Kein Wunder, dass SPD-Generalsekretär Kevin Kühnert den ganzen Sonntagabend lang das
Gegenteil behauptet: „Da steckt kein Olaf Scholz drin.“Hübsch formuliert. Und ganz sicher hat nicht der Kanzler der Nord-SPD die Wahl so ruiniert. Sie hatte sich für einen sehr unbekannten Spitzenkandidaten entschieden, Thomas Losse-Müller. Und der wiederum dafür, den Schleswig-Holsteinern einzureden, ihre große Sehnsucht nach einem „Weiter so“sei falsch.
War gewagt.

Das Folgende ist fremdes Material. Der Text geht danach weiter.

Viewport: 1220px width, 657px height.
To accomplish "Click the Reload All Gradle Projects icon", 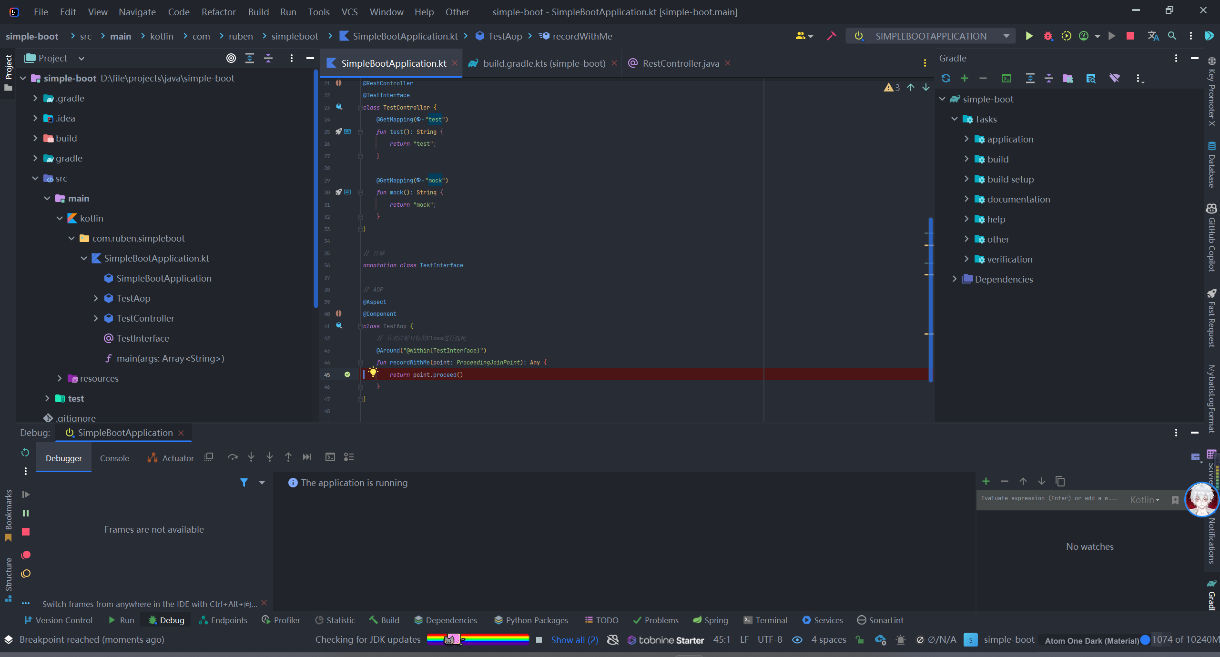I will [946, 78].
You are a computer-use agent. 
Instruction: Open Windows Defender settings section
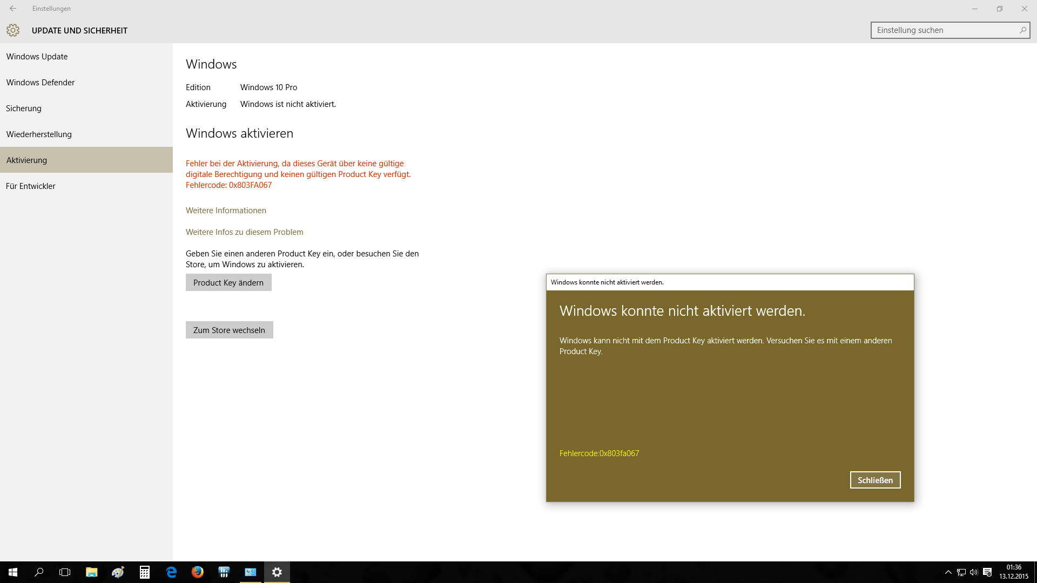pos(41,83)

Vielleicht auch verzweifelt. Hat kein bisschen funktioniert.
Veränderung droht den Deutschen ja ohnehin an jeder Ecke. Wenn sie nicht schon da ist – von der ärgsten Inflation seit 40 Jahren bis eben zum Krieg. Der hat in gut 70 Tagen viele Sicherheiten zertrümmert. Zuvorderst die des „Nie wieder“. Hieß bislang:
Deutschland hält sich aus Konflikten ganz grundsätzlich heraus. Und wenn das unmöglich ist – dann baut die Bundeswehr in Afghanistan Schulen und Brunnen. Oder liefert in Syrien Flugdaten – ganz sicher aber keine Waffen.
Vorbei. Schrittweise sind Scholz und seine Regierung von etlichen „Nie wieders“abgerückt. Inzwischen hat Deutschland der Ukraine schwere Waffen zugesagt. Die halbe Republik findet das gut und richtig. Die andere Hälfte nicht. Wenn Scholz jetzt seine Entscheidungen – und also sich – besser erklären würde ...
Tut er nicht. Nennt stattdessen, was er ausschließt: deutsche Alleingänge; die Schwächung der deutschen Verteidigungsfähigkeit; Sanktionen, die Deutschland und seinen Verbündeten mehr schaden als Russland; dass die NATO Kriegspartei wird. Hat er von Waffenlieferungen auch schon gesagt ... Aber man kann, was er zum Thema möglicher Atomkrieg sagt, als Richtschnur seines Handelns verstehen, immerhin das: Die Angst davor ernst nehmen – aber sich nicht von ihr lähmen lassen.
Putin, sagt Scholz, werde den Krieg nicht gewinnen. Die Ukraine werde „bestehen“. Was wieder ein typisches Scholz-Wort ist. Weit auslegbar.
„Krisenmanagement“, behauptet Generalsekretär Kühnert, „misst sich doch nicht daran, ob Olaf Scholz gerade plus drei oder minus fünf in den Umfragen hat.“Wahlerfolg und das Gegenteil aber haben ganz sicher damit zu tun. Erst recht in NRW, dem größten Bundesland – zu dem die SPD ein Verhältnis hat wie die CSU zu Bayern.
Sieg der alten Merkel-CDU
Für Friedrich Merz, den aktuell formal mächtigsten Christdemokraten, übrigens, ist der HilfreichWert noch lausiger als für Scholz. 17 Prozent. Und tatsächlich hat in Schleswig-Holstein ja, sozusagen, die alte Merkel-CDU gesiegt. Günther ist definitiv kein Merzianer. „Gut übereinander reden, sich gegenseitig Erfolge gönnen“und „in der Krise die Opposition an den Kabinettstisch holen“: So habe er das gemacht, sagt der Sieger am Montagmittag – und zu Merz neben ihm gewandt: „Vielleicht ist das euer Anliegen bei der Ampel?“
Das ist frech; ein bisschen. Aber wer mit 43,4 Prozent gewinnt – darf manches. Und was hat Günther am Morgen auf die Frage gesagt, ob er schon wieder nüchtern sei? „Nö.“Aber anders als fast alles in diesen Tagen muss das nicht ganz so ernst genommen werden.